**WORK INSTRUCTIONS:**
Check each line below for the word "pixels", and copy those that have it.

**DATA PROVIDED:**
◆ ◆ ◆ ◆ ◆ ◆ ◆
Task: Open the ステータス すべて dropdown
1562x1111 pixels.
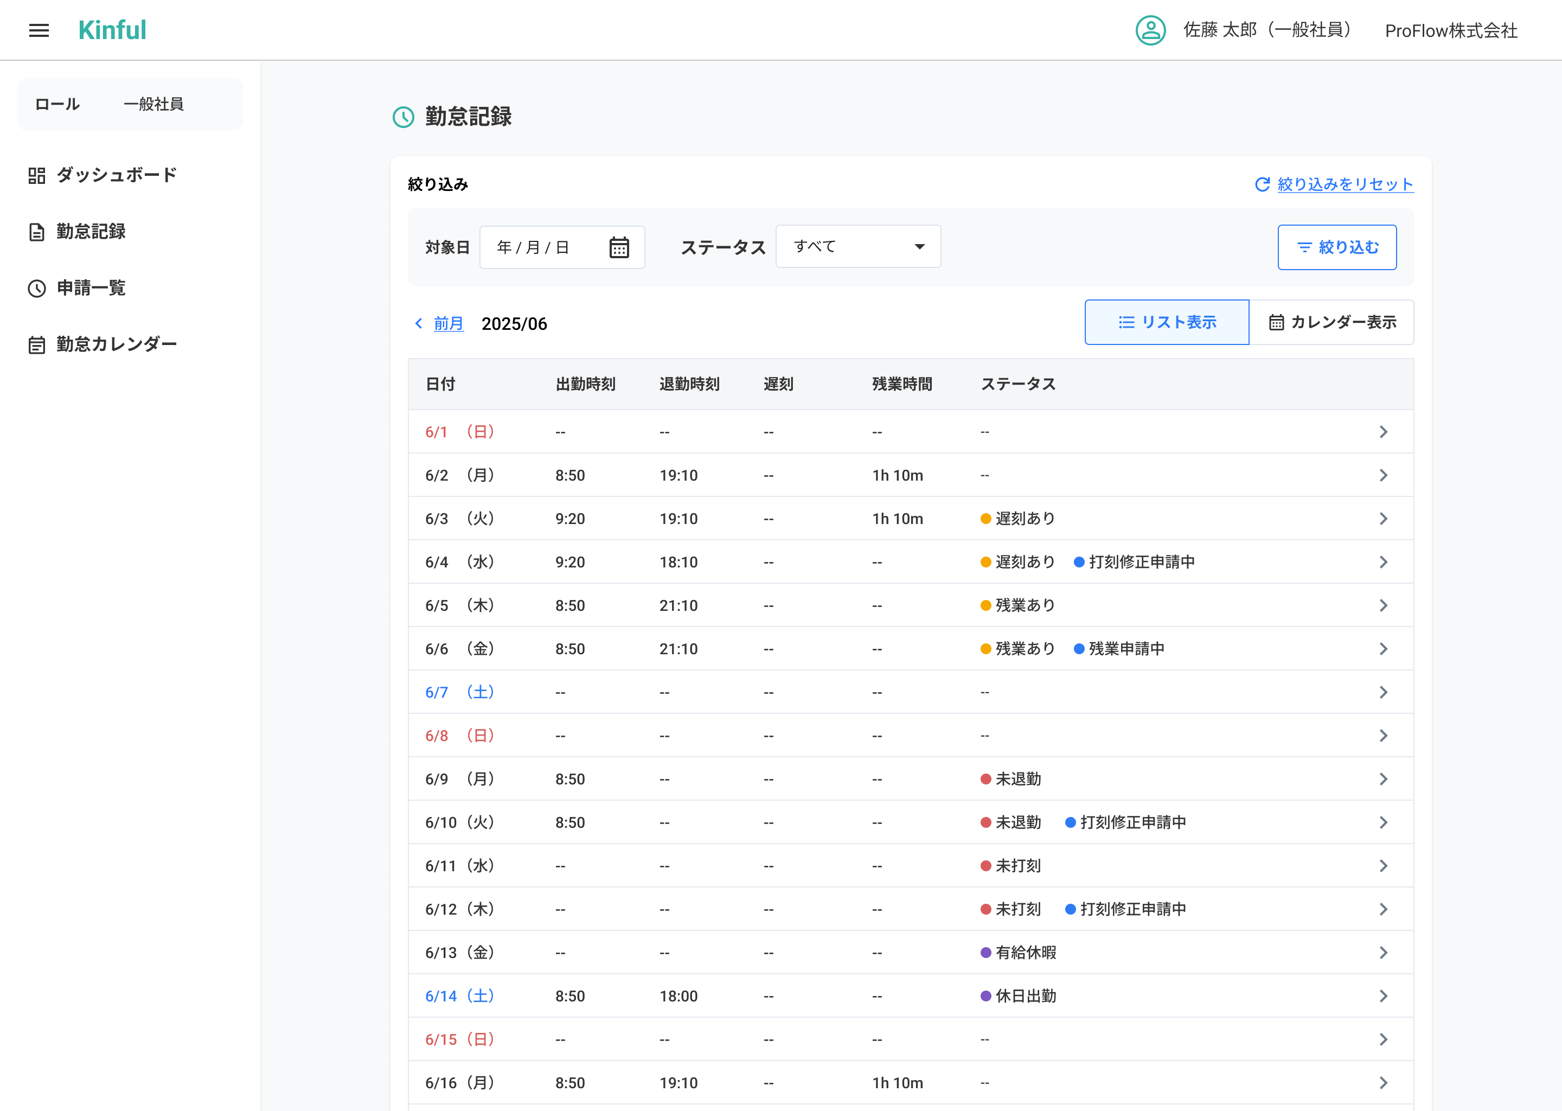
◆ ◆ ◆ ◆ ◆ ◆ ◆
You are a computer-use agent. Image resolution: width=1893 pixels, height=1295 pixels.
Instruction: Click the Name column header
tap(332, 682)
◆ ◆ ◆ ◆ ◆ ◆ ◆
**WORKED SOLUTION:**
1562x1111 pixels.
You are a computer-use agent. Image resolution: width=1893 pixels, height=1295 pixels.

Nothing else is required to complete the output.